┌─ Excerpted records

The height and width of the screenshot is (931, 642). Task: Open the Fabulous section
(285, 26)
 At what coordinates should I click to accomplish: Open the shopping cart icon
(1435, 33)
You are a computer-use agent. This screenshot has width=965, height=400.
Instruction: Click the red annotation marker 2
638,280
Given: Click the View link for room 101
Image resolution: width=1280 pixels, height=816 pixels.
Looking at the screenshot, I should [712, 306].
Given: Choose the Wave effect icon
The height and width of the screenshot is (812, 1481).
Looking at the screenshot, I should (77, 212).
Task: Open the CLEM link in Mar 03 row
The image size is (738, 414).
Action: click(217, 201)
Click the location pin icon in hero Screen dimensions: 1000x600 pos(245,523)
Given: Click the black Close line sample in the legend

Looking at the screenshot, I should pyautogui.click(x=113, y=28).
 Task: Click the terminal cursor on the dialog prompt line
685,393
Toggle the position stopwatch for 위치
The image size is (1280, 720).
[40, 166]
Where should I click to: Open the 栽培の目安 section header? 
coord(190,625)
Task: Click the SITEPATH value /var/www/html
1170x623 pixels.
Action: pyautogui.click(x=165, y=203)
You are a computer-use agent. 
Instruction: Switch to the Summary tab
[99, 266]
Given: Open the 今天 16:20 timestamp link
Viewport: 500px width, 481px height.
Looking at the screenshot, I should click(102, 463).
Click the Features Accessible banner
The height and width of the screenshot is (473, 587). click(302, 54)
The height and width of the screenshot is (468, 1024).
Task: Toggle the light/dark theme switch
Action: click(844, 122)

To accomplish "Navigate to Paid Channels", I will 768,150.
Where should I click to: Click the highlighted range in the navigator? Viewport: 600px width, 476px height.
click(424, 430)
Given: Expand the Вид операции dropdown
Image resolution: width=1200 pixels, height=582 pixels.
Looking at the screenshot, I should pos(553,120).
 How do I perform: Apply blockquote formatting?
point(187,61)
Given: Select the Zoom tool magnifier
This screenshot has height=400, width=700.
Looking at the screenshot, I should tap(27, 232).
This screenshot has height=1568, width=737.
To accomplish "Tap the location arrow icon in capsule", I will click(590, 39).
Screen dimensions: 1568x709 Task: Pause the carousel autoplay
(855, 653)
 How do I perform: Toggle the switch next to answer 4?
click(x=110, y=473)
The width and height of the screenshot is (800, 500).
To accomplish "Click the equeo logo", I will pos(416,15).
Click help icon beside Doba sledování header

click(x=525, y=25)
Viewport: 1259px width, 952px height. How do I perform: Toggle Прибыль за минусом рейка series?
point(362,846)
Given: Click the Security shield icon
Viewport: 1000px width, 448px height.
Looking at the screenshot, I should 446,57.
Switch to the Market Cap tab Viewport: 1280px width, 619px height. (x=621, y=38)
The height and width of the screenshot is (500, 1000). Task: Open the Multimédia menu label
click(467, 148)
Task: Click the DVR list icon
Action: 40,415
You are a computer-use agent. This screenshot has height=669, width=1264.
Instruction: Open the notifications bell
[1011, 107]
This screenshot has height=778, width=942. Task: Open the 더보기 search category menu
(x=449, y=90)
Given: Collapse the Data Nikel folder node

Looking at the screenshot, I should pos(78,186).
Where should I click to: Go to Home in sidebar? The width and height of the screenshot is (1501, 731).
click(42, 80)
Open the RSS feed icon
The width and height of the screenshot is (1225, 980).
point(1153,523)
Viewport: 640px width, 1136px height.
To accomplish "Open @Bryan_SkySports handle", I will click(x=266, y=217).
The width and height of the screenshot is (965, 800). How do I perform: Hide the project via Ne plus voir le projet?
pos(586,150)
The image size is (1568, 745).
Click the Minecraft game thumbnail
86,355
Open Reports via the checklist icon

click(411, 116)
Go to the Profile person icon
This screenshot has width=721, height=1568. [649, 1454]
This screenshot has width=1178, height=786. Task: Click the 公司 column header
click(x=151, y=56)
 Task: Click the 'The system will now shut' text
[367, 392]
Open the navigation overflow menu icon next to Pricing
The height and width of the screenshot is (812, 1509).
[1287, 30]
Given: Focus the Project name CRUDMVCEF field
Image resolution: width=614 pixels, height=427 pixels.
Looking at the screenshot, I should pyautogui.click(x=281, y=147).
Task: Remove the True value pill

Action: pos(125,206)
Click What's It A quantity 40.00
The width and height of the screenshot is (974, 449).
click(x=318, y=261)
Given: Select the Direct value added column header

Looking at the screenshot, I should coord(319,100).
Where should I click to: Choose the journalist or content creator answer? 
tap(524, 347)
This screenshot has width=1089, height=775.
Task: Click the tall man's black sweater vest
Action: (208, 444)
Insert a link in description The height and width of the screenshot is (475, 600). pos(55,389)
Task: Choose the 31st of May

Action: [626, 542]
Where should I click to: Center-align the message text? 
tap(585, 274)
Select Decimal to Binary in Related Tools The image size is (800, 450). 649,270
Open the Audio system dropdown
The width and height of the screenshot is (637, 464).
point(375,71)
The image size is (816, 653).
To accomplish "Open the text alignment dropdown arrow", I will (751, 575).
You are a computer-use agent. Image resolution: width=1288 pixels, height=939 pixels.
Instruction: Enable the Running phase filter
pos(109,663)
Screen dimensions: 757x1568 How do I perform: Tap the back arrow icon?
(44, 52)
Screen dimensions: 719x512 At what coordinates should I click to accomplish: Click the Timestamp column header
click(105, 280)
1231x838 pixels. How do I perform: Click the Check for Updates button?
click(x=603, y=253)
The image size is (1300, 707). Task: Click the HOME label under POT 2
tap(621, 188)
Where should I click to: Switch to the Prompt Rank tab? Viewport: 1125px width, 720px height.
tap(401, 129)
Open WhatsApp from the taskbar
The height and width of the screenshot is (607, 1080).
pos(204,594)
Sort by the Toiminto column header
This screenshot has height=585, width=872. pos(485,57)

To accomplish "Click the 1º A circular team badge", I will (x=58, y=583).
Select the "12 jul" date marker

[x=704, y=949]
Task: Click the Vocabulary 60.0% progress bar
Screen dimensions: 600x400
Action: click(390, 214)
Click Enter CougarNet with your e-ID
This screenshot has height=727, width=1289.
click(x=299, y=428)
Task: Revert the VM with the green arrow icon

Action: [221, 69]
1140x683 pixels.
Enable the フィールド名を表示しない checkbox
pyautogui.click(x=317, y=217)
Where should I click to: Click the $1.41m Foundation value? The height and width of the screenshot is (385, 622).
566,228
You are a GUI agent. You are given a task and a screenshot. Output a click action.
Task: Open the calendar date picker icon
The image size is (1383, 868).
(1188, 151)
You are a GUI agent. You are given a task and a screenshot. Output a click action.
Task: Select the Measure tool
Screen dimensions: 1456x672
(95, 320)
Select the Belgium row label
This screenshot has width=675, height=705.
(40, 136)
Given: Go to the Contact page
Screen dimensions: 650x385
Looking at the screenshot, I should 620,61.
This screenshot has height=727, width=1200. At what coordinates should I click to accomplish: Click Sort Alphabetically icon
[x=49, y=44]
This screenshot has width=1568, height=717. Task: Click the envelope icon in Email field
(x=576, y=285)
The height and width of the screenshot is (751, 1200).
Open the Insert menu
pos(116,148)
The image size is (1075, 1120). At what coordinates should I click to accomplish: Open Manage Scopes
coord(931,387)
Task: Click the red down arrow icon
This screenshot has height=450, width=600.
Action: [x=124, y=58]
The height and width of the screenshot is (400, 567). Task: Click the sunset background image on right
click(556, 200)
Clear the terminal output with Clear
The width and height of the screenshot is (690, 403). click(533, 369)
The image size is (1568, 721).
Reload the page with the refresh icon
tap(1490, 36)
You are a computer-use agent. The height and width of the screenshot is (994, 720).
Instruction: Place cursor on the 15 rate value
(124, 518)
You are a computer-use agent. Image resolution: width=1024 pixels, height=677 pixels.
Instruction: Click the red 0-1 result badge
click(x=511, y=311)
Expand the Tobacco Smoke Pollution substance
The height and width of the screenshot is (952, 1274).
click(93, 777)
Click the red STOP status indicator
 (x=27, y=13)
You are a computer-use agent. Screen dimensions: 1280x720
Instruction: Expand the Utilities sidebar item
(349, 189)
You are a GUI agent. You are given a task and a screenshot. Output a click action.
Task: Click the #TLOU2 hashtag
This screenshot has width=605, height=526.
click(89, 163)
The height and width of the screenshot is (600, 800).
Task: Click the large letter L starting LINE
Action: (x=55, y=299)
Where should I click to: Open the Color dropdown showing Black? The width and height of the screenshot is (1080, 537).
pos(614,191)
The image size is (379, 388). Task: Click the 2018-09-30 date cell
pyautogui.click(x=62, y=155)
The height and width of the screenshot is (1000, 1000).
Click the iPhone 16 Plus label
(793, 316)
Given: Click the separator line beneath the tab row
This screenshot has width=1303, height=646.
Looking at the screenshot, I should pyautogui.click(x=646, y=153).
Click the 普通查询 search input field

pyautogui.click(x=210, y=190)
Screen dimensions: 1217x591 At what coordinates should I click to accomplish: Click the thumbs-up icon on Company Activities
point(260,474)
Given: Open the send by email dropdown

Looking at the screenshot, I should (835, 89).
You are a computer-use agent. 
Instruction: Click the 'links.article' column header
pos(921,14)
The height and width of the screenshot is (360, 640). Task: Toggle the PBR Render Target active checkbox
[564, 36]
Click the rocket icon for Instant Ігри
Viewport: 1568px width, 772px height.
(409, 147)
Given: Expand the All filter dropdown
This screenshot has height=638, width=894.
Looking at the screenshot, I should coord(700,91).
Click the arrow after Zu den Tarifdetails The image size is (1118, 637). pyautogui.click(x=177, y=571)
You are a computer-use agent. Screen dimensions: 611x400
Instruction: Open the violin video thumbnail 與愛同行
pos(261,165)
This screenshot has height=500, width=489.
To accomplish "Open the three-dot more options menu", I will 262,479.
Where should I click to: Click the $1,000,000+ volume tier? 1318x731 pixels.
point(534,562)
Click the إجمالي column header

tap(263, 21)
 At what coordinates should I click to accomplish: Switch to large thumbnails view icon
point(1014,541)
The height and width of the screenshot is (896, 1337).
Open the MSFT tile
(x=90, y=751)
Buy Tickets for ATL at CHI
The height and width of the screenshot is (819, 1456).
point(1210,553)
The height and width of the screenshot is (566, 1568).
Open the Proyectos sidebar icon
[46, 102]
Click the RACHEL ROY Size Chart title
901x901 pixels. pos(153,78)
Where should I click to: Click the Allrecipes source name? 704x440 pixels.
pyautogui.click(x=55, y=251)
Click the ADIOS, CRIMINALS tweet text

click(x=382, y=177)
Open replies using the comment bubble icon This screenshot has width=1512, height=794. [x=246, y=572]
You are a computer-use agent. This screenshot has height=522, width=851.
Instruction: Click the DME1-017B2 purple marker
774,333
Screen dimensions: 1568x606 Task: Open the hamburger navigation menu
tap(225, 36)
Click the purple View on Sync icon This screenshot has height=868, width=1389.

└─

- _Task item_:
The exercise is to copy out every line above that has the word "location" in it.

- _Result below_:
Click the location pin icon in hero Screen dimensions: 1000x600 pos(245,523)
To accomplish "Tap the location arrow icon in capsule", I will click(590, 39).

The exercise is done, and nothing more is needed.